Souvent cette attitude est présentée comme la clé qui nous amènera à une forme de bien-être et de paix intérieure.
C’est une attitude qui a pu à un moment donné, il y a plusieurs années, représenter positivement une échappatoire à des injonctions trop rigides et peu respectueuses des désirs profonds de la personne. Cependant, en se développant elle a souvent pu être associée à un phénomène de « mode », et justifier des formes d’individualisme, libre de toute contrainte, voire d’oisiveté.
L’art de s’accrocher à n’importe quel prix
Sincèrement, je ne sais pas si le « whatever it takes » (à n’importe quel prix) ou l’art de s’accrocher, vendrait une seule copie si cela était le titre d’un livre…
- D’abord il faudrait s’interroger sur les raisons profondes qui nous poussent à s’accrocher ou à lâcher prise
- Ensuite, miné par une quarantaine d’années de ringardisation, le fait de ‘accrocher est vu comme lié à des attitudes bornées, avec peu de distance, têtues, typiques des personnes âgées, qui perdent de vue « l’essentiel » ou à une morale « chrétienne » de la souffrance.
- Par ailleurs, s’accrocher présente un défaut majeur par rapport au lâcher prise : c’est le risque, parfois très présent, d’être « décroché » par des évènements et des facteurs extérieurs qui dépassent notre force et notre volonté. Au moins si on lâche prise, c’est nous qui avons lâché la prise, et donc il n’y a pas de risque que quelqu’un ou quelque chose nous oblige à le faire (un peu comme dans la fable du raisin et du renard de La Fontaine, ou le renard dit que le raisin qu’il n’a pas atteint n’était pas en réalité assez mur, et donc qu’il ne valait pas la peine d’être cueilli).
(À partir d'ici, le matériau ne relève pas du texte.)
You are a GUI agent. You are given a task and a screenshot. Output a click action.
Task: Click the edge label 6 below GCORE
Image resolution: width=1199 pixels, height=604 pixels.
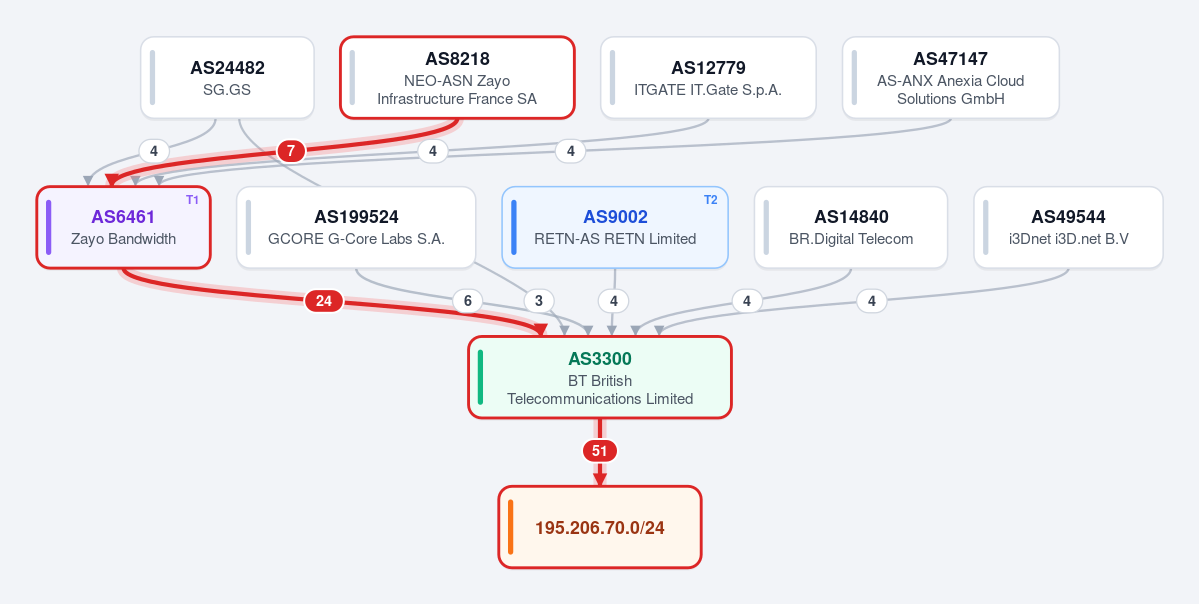tap(467, 301)
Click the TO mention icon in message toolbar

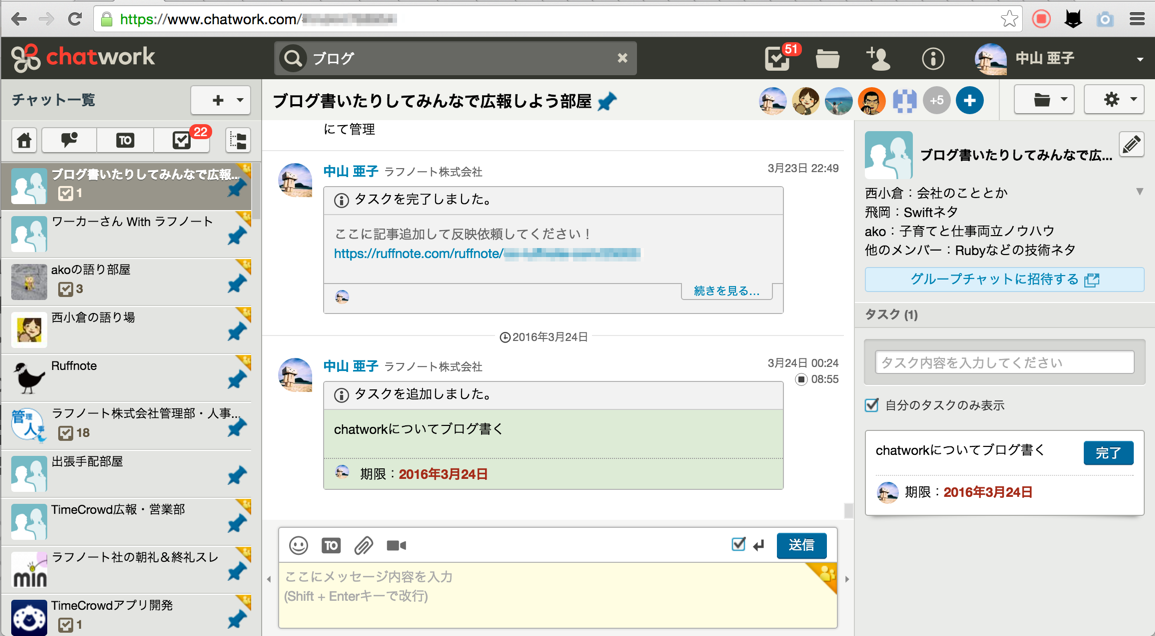coord(331,545)
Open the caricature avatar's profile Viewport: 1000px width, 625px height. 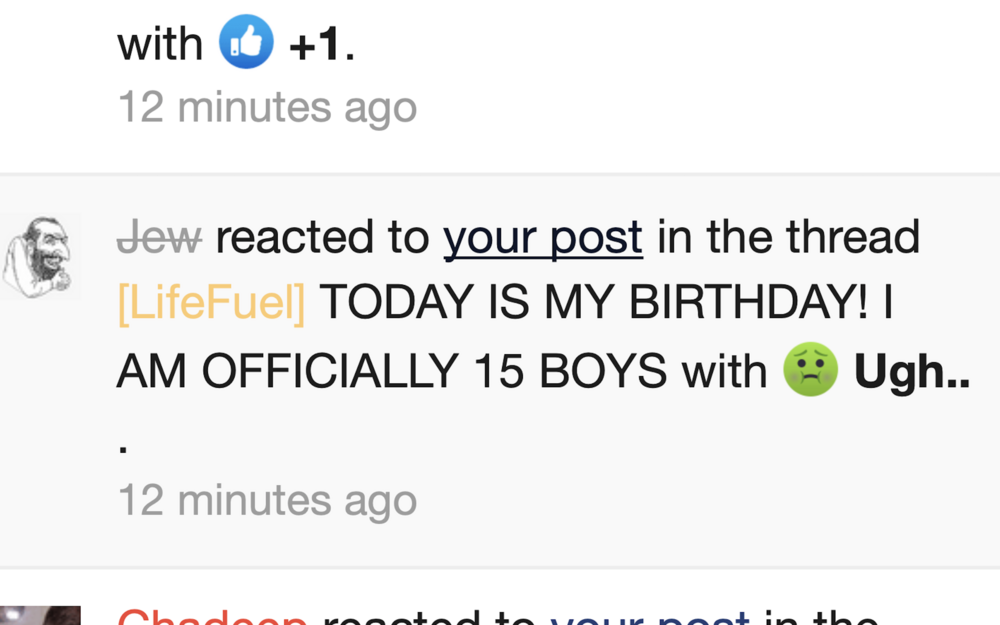tap(41, 255)

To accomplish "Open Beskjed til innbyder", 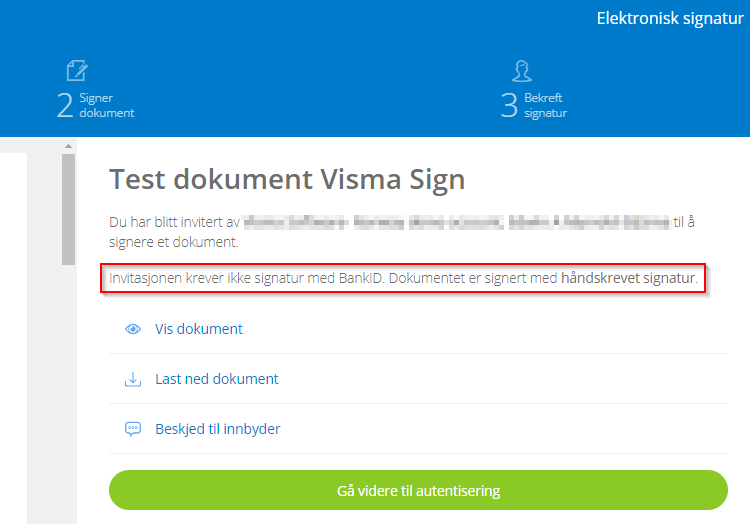I will [218, 429].
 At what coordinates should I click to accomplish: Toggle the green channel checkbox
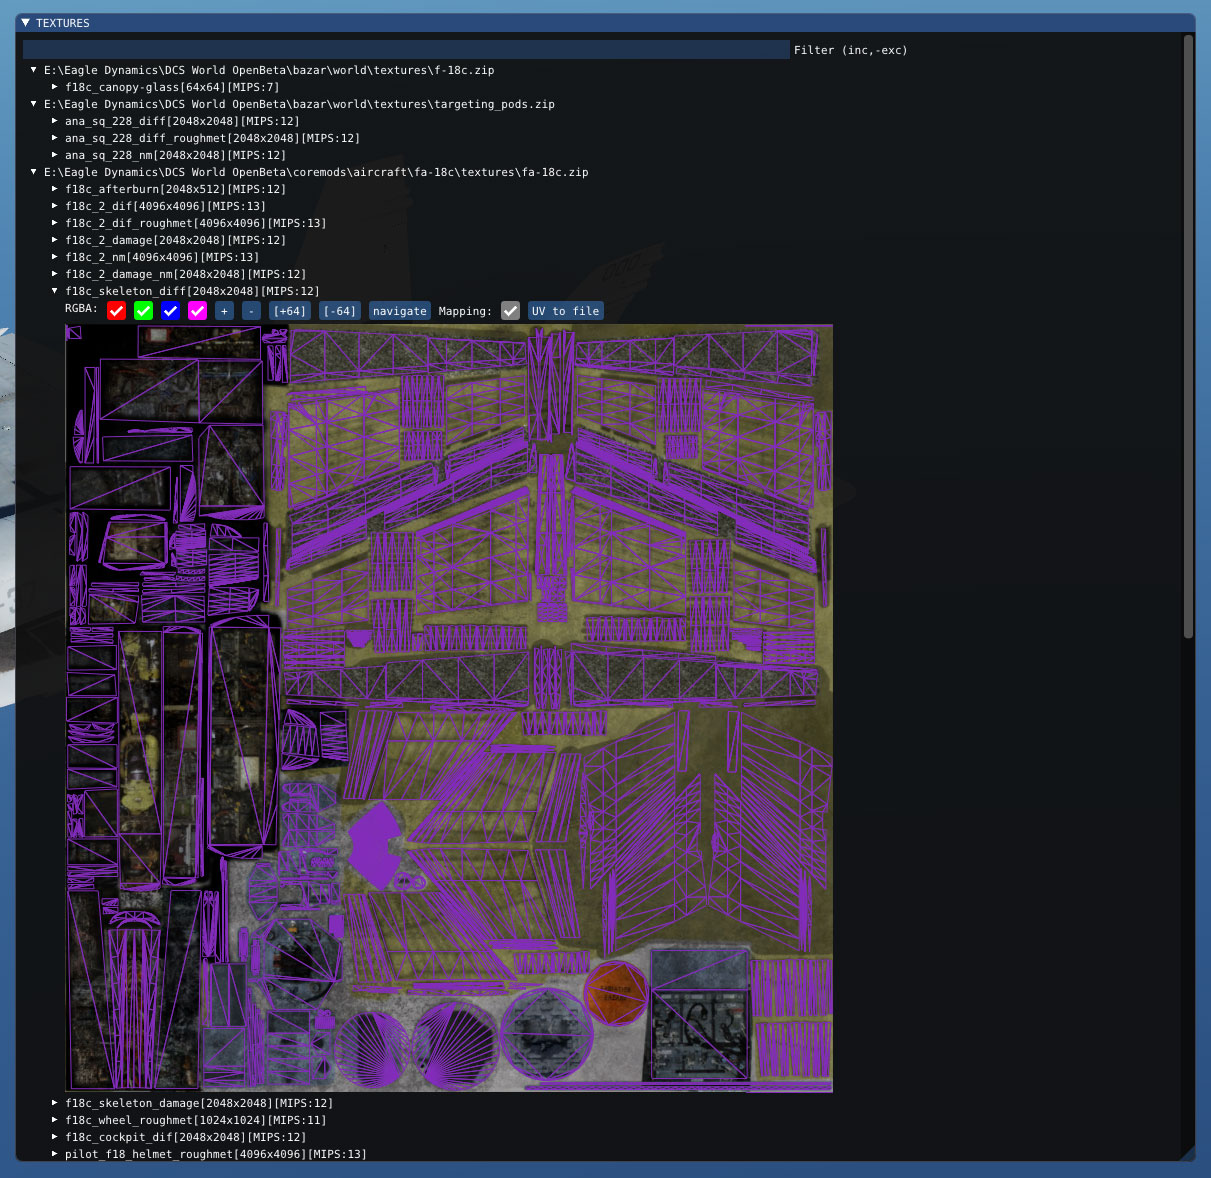point(143,311)
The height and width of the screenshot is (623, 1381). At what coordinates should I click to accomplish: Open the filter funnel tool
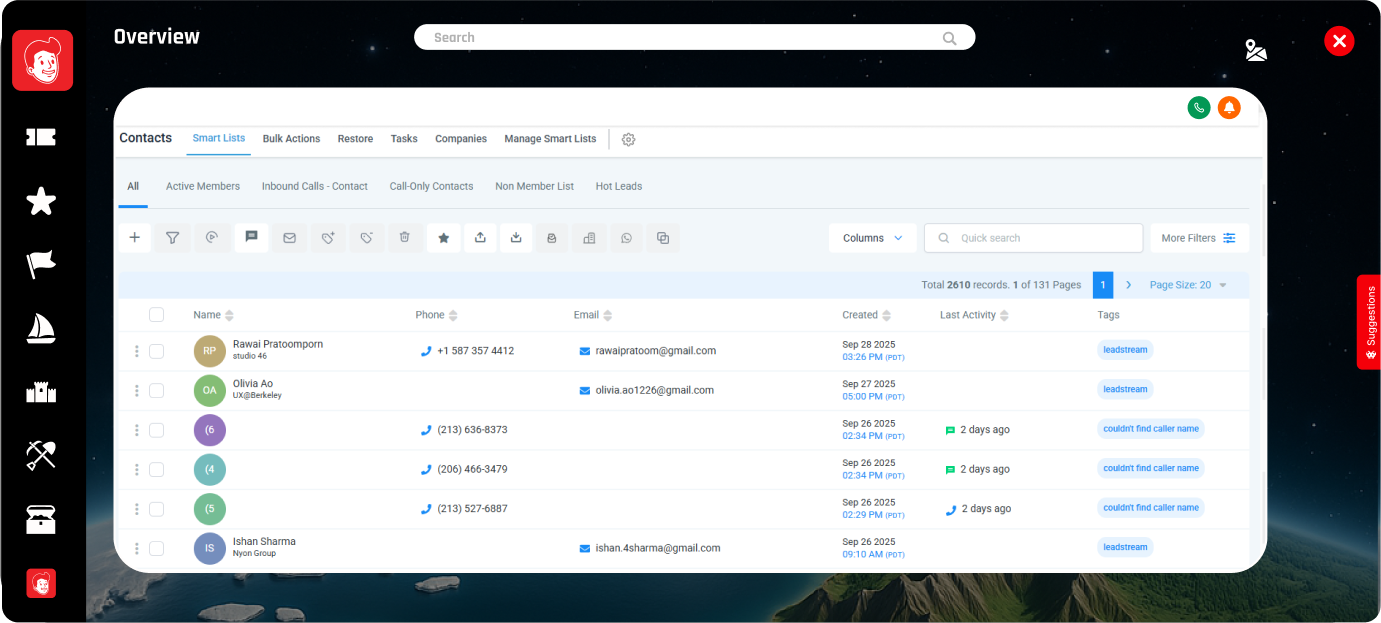pyautogui.click(x=172, y=238)
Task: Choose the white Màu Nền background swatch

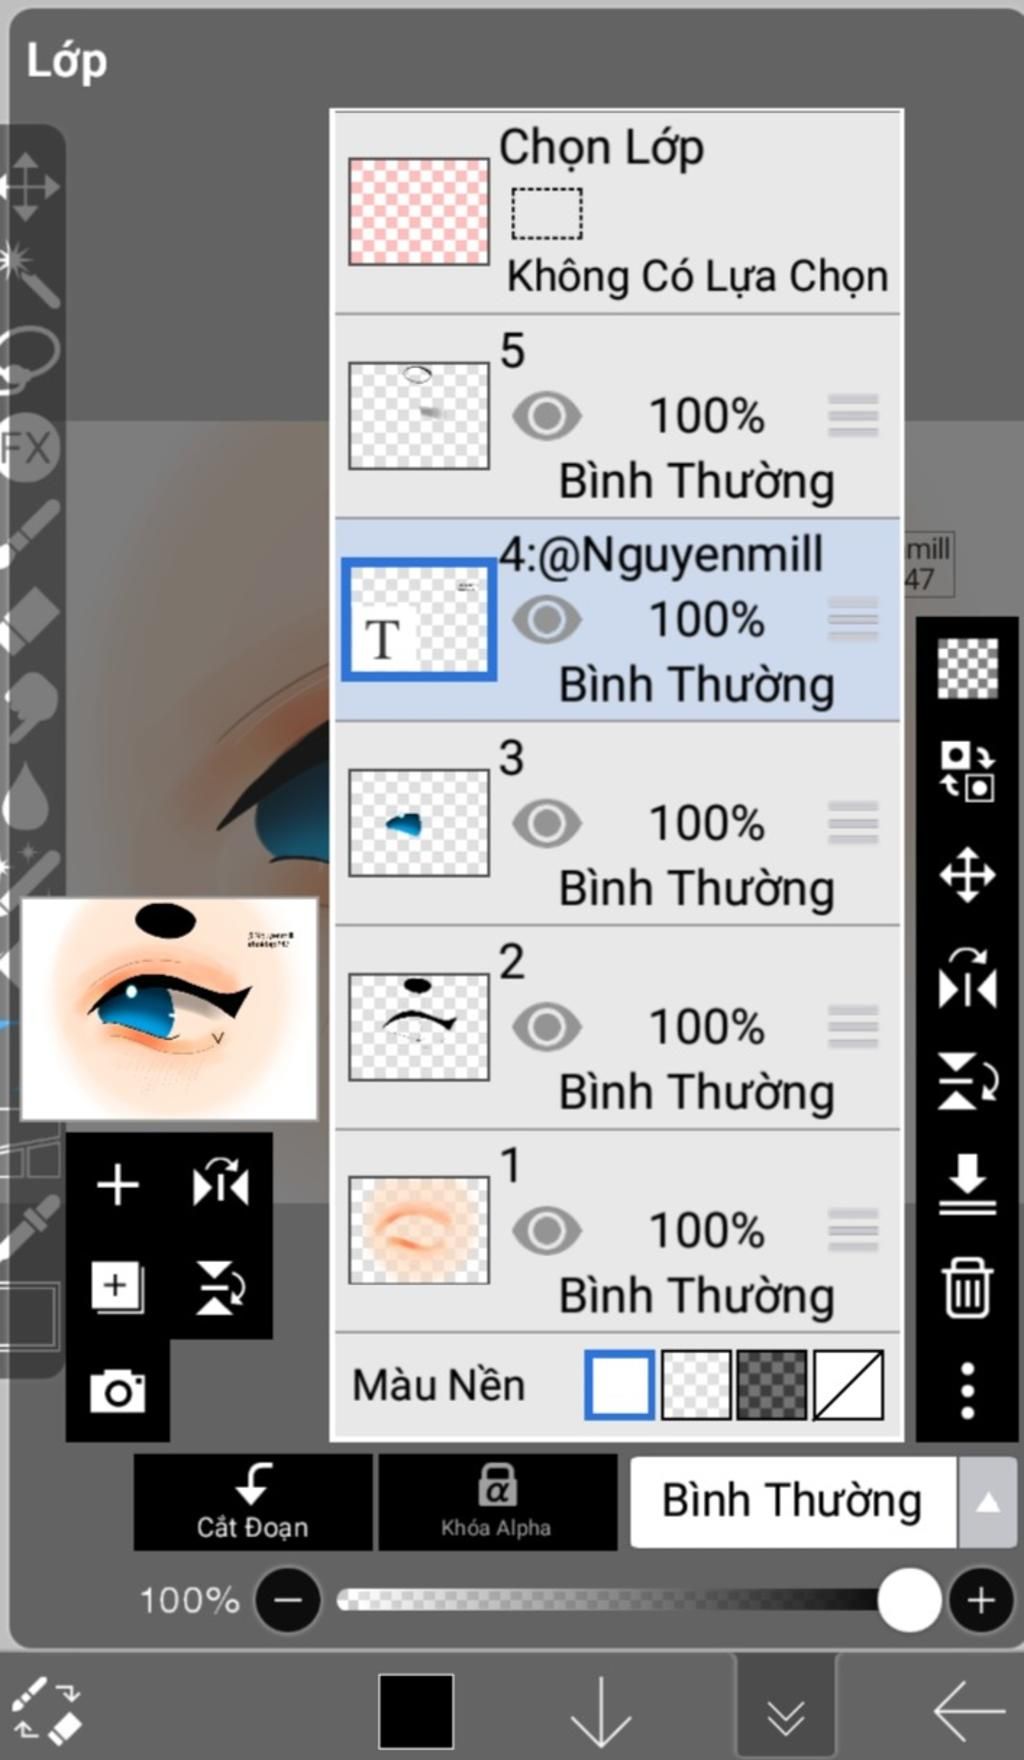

- Enfin, souvent, l’objectif que nous avons poursuivi en nous accrochant est diminué, un peu comme si cela ne valait pas trop la peine de faire un tel effort (dans l’équilibre général de l’univers, c’est vrai, peut-être que cela ne vaut pas grand chose), un peu comme si nous avions fait un effort pour rien…en sapant le moral et la fierté d’un objectif atteint ou d’un travail bien fait.
La Gestalt et l’importance d’atteindre les objectifs fondamentaux
Le concept de « Gestalt achevée » est en contradiction avec cette vision des événements.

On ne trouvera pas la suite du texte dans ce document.